De pronto, un sonido cercano le hizo dar un respingo. Eran Sapkowski y Helm, que habían empezado a abrir fuego, y las ráfagas empezaron a tronar en la quietud de la calle. Las ráfagas eran bastante certeras, pero el monstruo, aparentemente indiferente a los proyectiles, seguía emergiendo poco a poco de entre los restos del derrumbe, apartando las rocas caídas como un coloso. Dempsey quiso unirse a ellos, pero entonces percibió algo entre la lluvia torrencial; algo más se movía en el socavón, haciendo estremecer la tierra.

—Mierda. —Soltó Sapkowski—. ¡Mierda!

Dempsey ya había vivido esa escena antes, en la granja que su padre tuvo durante algún tiempo, cuando era pequeño. En verano, las hormigas llegaban a ser un auténtico problema y él contribuía jugando a localizar sus pequeños agujeros y destruyéndolos, hurgando con un palito. A menudo pasaban unos segundos de aparente triunfo, pero invariablemente, los pequeños insectos terminaban emergiendo, asomando sus diminutas cabezas por entre la tierra, sucias y empolvadas.

Allí estaba pasando lo mismo. Era como si un palo invisible hubiera descubierto un hormiguero, y las Rocas Negras estuvieran abriéndose camino para salir a la superficie.

Sólo que no es un hormiguero
, pensó en un momento de revelación.
Sino cloacas. Se mueven por las cloacas, y sospecho que ahora sé el motivo por el que ya no tragaban más agua…

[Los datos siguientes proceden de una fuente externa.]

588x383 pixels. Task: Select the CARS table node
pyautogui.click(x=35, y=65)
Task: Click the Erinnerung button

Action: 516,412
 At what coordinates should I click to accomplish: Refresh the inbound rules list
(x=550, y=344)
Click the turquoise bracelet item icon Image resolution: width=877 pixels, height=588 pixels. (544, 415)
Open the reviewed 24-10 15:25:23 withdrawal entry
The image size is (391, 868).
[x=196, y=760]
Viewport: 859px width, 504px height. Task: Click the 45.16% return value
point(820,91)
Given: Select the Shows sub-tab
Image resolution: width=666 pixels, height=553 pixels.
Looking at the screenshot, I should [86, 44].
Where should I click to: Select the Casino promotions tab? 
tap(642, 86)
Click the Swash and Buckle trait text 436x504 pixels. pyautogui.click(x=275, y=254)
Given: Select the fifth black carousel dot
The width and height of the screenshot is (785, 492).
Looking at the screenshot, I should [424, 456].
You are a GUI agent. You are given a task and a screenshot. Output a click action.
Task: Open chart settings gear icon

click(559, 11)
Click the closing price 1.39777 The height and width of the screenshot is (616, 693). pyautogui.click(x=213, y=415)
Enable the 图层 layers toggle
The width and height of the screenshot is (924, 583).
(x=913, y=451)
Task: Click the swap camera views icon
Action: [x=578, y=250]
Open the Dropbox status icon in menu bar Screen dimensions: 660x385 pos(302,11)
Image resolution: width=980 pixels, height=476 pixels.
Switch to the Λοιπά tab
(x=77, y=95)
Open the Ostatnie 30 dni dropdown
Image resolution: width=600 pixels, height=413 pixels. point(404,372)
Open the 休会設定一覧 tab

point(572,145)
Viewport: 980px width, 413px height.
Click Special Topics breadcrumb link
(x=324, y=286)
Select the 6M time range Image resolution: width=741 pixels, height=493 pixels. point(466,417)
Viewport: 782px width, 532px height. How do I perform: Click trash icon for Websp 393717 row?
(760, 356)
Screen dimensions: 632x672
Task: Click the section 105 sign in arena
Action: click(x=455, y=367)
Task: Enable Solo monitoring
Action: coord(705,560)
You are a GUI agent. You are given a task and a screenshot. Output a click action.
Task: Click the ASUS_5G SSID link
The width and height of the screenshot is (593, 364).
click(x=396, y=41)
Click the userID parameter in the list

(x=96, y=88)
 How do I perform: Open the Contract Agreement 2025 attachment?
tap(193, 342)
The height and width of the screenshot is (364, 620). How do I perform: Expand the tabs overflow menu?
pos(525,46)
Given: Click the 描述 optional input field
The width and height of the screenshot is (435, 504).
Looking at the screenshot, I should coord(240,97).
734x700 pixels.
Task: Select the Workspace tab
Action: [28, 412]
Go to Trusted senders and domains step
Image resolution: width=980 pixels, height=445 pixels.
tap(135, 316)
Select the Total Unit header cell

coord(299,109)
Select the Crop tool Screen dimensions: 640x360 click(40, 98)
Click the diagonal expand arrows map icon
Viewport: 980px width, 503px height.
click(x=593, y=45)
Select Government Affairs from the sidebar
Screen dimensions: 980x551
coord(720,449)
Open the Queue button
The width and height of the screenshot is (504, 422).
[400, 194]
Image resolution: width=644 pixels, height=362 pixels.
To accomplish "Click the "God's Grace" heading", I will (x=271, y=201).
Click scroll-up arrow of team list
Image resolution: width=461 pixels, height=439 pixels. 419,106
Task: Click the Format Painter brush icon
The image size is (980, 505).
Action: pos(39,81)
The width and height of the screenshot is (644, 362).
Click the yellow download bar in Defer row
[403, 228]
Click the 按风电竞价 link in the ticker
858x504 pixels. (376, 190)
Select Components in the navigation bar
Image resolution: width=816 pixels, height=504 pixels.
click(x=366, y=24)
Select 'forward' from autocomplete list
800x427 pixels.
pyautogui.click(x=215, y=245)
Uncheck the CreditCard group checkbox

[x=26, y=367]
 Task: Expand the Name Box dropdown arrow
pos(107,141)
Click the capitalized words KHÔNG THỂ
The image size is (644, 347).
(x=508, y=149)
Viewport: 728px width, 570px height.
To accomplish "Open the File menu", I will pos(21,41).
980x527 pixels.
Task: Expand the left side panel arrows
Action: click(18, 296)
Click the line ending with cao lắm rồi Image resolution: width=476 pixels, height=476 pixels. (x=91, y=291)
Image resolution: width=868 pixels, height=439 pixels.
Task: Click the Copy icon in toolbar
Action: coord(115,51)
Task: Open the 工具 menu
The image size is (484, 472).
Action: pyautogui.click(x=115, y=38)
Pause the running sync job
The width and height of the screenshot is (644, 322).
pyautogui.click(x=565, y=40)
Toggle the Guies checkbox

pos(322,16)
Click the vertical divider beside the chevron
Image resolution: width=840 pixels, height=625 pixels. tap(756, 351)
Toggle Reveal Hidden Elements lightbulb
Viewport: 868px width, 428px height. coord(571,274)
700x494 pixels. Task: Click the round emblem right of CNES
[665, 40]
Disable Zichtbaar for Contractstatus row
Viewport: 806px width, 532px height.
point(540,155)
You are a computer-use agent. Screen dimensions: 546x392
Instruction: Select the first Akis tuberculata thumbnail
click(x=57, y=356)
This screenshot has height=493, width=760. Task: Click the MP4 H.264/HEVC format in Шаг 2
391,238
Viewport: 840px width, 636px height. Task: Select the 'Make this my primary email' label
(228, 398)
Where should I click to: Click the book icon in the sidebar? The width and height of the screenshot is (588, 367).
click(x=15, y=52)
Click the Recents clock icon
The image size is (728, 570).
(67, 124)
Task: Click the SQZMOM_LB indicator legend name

Miró al suelo que pisaba, y de pronto tuvo la sensación de estar sentado sobre un barril de pólvora. La alcantarilla que había quedado al descubierto trazaba una línea recta hacia su posición, justo debajo de la carretera. Era como si, en cualquier momento, ésta pudiera derrumbarse también, arrojándolos a un hervidero de pinzas y enloquecedores ojos rojos. Su imaginación le mostraba escenas que le hacían quedarse congelado de puro pavor; casi podía ver esas arterias subterráneas llenas de criaturas que caminaban silenciosas bajo la ciudad, avanzando veloces por las áreas medio inundadas con algún destino desconocido.